=== 本文 ===
くらのすけの映画日記

「シネマラムール」の管理人くらのすけの映画鑑賞日記です。 なるべく、見た直後の印象を書き込んでいるのでネタバレがある場合があります。その点ご了解ください。

映画感想「吸血鬼」(カール・テオドア・ドライエル版)「サイレントラブ」

「吸血鬼」

影と多重露出を効果的に利用した演出が不気味さと幻想的な味わいを描き出したなかなかの秀作。恐怖を煽る一方で、サスペンスフルなテンポの良さを生み出すカット割りも面白く、若干、わかりづらいところもあるのですが、コンパクトな尺で描くゴシックホラーとしては見応えのある映画でした。監督はカール・テオドア・ドライエル。

 

アラン・グレイがとある川辺のクルタンピエール村にやってくるところから映画は幕を開ける。何やら不気味な雰囲気を醸し出す村で、なかなか寝付けないアランは、ドアから一人の男が入って来るのを目撃する。その男は、「私の死後開くように」と書きこんだ包みを置いて消えてしまう。夢か幻か、アランはその包みを持って部屋の外に出て、近くの屋敷にやってくる。そこには、先ほど部屋に来た男が住んでいたが、まもなくして亡くなってしまう。

 

屋敷にはジゼールという娘がいて、アランは一目でその娘と恋に落ちてしまう。ジゼールにはレオーネという姉?がベッドで寝込んでいる。アランは預けられた包みを開くと本が入っていた。そこには、吸血鬼にまつわる伝説が描かれていて、アランはその本に魅入られていく。この世に未練を残した死人たちはこの世に影となって彷徨っているという。
=== 記録データ ===
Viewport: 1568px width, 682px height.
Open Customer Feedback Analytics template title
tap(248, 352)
===
=== 記録データ ===
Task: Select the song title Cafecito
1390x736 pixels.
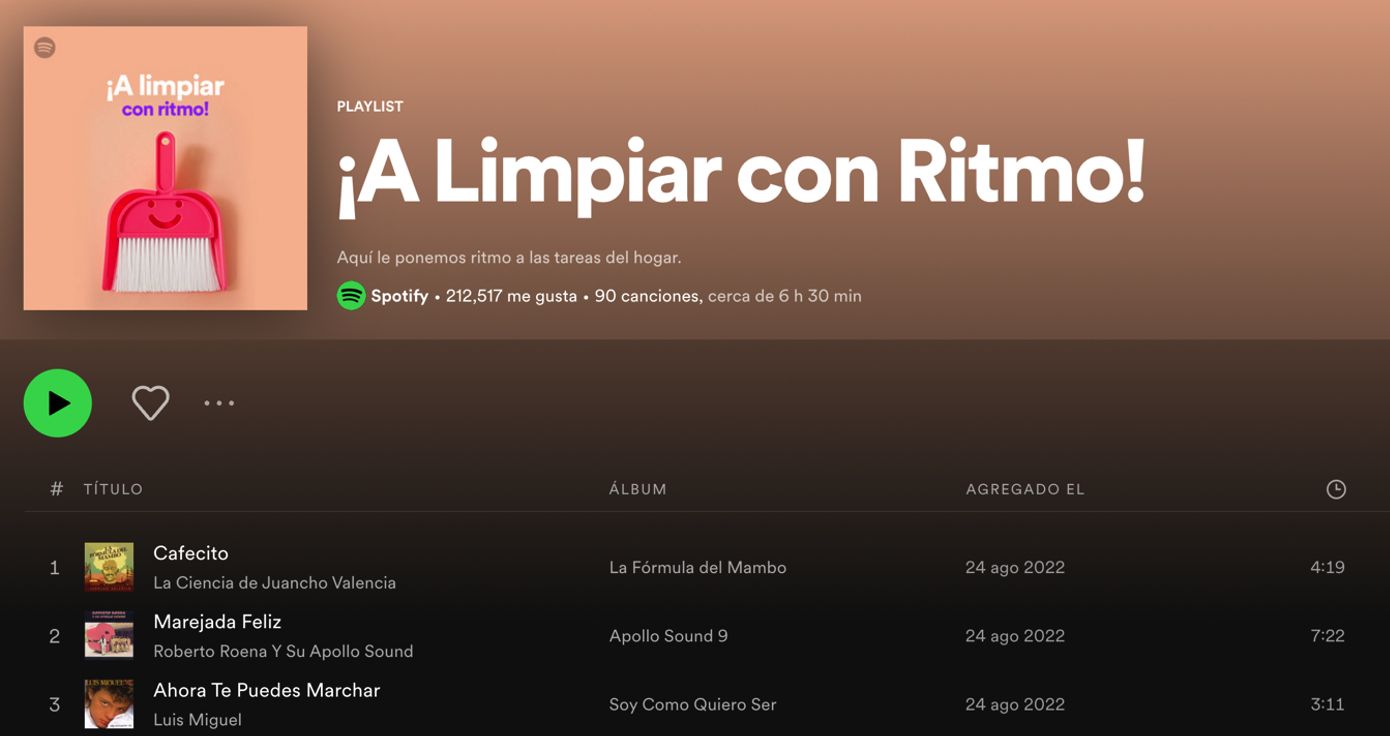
===
やること ::
1. 本文によると、「吸血鬼」の監督は誰か。
2. 本文の「アラン・グレイがとある川辺の」から「もなくして亡くなってしまう。」までを、「川辺」を「湖畔」に変えて書き直すこと。
3. 映画「吸血鬼」の感想文を、最後の文の後から書き進めること。
記録は使わなくてよい。

結果一覧 ::
1. カール・テオドア・ドライエル。

2.
アラン・グレイがとある湖畔のクルタンピエール村にやってくるところから映画は幕を開ける。何やら不気味な雰囲気を醸し出す村で、なかなか寝付けないアランは、ドアから一人の男が入って来るのを目撃する。その男は、「私の死後開くように」と書きこんだ包みを置いて消えてしまう。夢か幻か、アランはその包みを持って部屋の外に出て、近くの屋敷にやってくる。そこには、先ほど部屋に来た男が住んでいたが、まもなくして亡くなってしまう。

3.
レオーネの首には猫に噛まれたかのような傷跡があり、どうやら吸血鬼の仕業らしい。この家の老僕は、医者を呼びに行き、まもなくして義足の男を連れた医師がやってくる。実はこの二人は吸血鬼の僕だった。医師は、レオーネには輸血が必要だと提案し、アランの血を採血する。採血した後アランが眠っている間、老僕がアランの本を読み進めていく。

 

ところが、レオーネが庭を歩いているのを見かけたアランは庭に出てベンチに座ると、アランの影が分かれて、レオーネの後を追う。一方、本を読み進めた老僕は、かつてクルタンピエール村では疫病が蔓延し大勢が亡くなったことが記され、その原因は吸血鬼だと判明する。そしてマルグリット・ショパンというのが亡くなった際に教会は埋葬を拒否しそれが吸血鬼の大元だと記されていた。そしてその墓を暴き、杭を打てば呪いが消えると書かれていた。

 

その頃、医師はレオーネに毒薬を飲ませて自殺させようとしていた。自殺すれば教会は彼女を罪人とし、天国の門が閉ざされて、吸血鬼の僕となるためであった。老僕はすんでのところで自殺を止め、杭を持ってショパンの墓を目指す。アランの影は医師がかつて一人の死体を教会に逆らって埋葬する姿を見ていた。アランが医師らを追っていくと、老僕が杭を持って現れ、墓を開いて杭を打ち込む。

 

レオーネは意識が回復し、夜明けと共に元気になる。義足の男は階段を落ちて死んでしまい、医師は逃げるが、粉挽小屋に閉じ込められ、粉に埋もれて殺される。拉致されていたジゼールを助けたアランは森を抜けて、無事脱出して映画は終わる。

 

この世に苦痕を残して彷徨う霊などを影で描いて、背景と組み合わせて不気味な雰囲気を醸し出し、それがアランの周りで繰り返し描かれて、アランが見る幻想的な恐怖感を増幅していきます。アランが巻き込まれる恐怖の中で、本の解説を効果的に組み合わせて物語を繋いでいく演出も上手い。七五分の中編レベルの映画ですが、凝縮された絵作りに感心してしまいます。見事な作品でした。

 

 

「サイレントラブ」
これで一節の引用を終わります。